Convert the records below into a Markdown table with the columns "Row" and "Line," giving each non-blank line its own numbered row. Leave the pictures out of the table.

>> BEGIN Data excerpts

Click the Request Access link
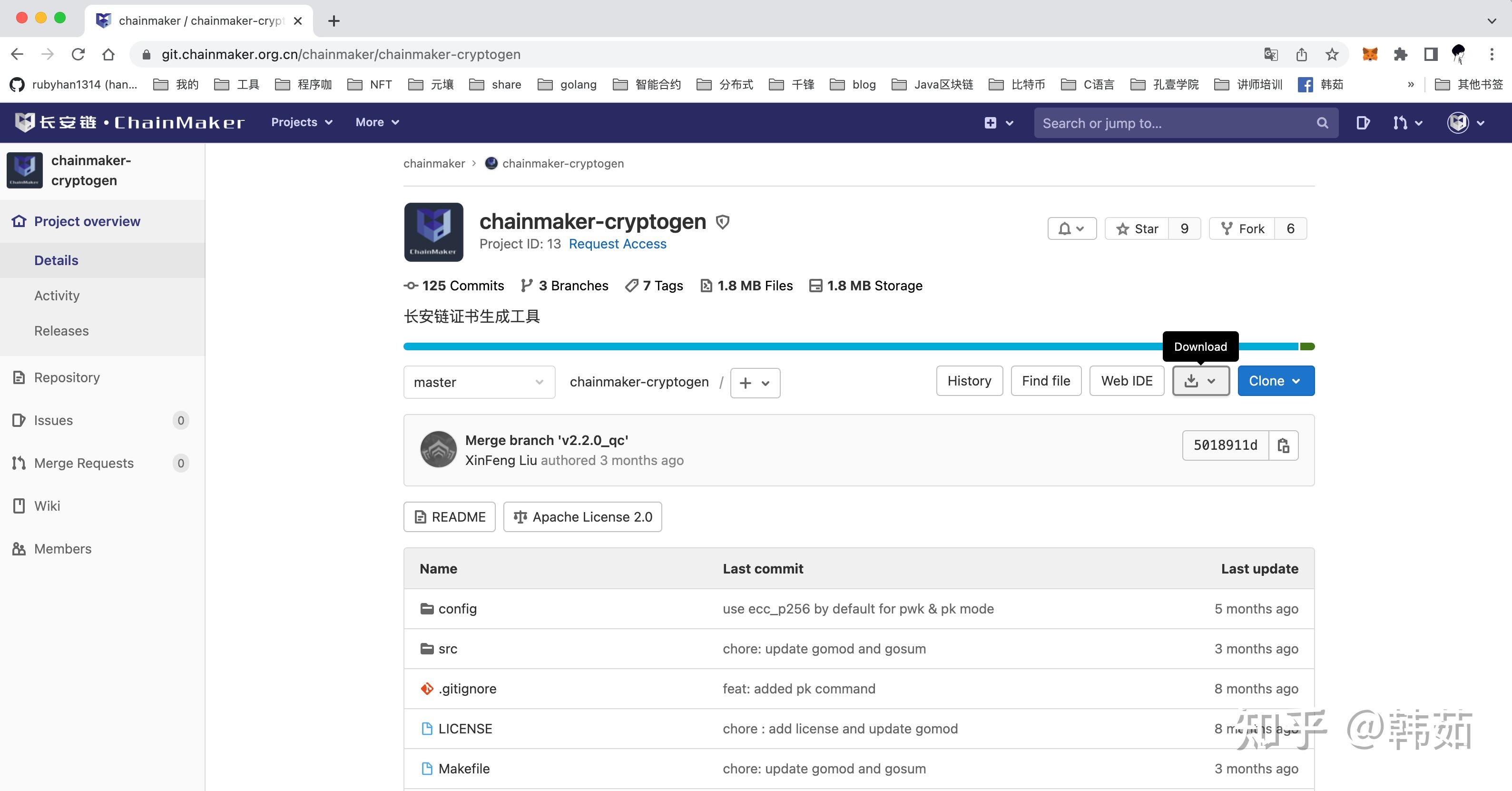Viewport: 1512px width, 791px height. 618,244
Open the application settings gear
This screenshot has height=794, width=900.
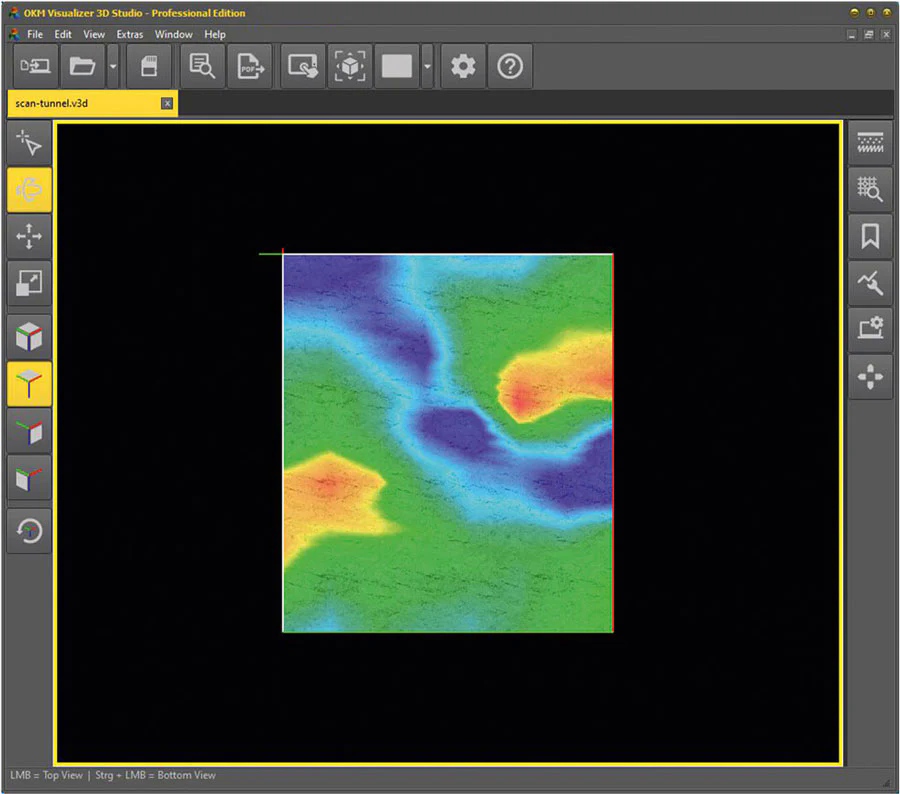tap(462, 66)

>> END Data excerpts

(Written response):
| Row | Line |
|---|---|
| 1 | Click the Request Access link |
| 2 | Viewport: 1512px width, 791px height. 618,244 |
| 3 | Open the application settings gear |
| 4 | This screenshot has height=794, width=900. |
| 5 | tap(462, 66) |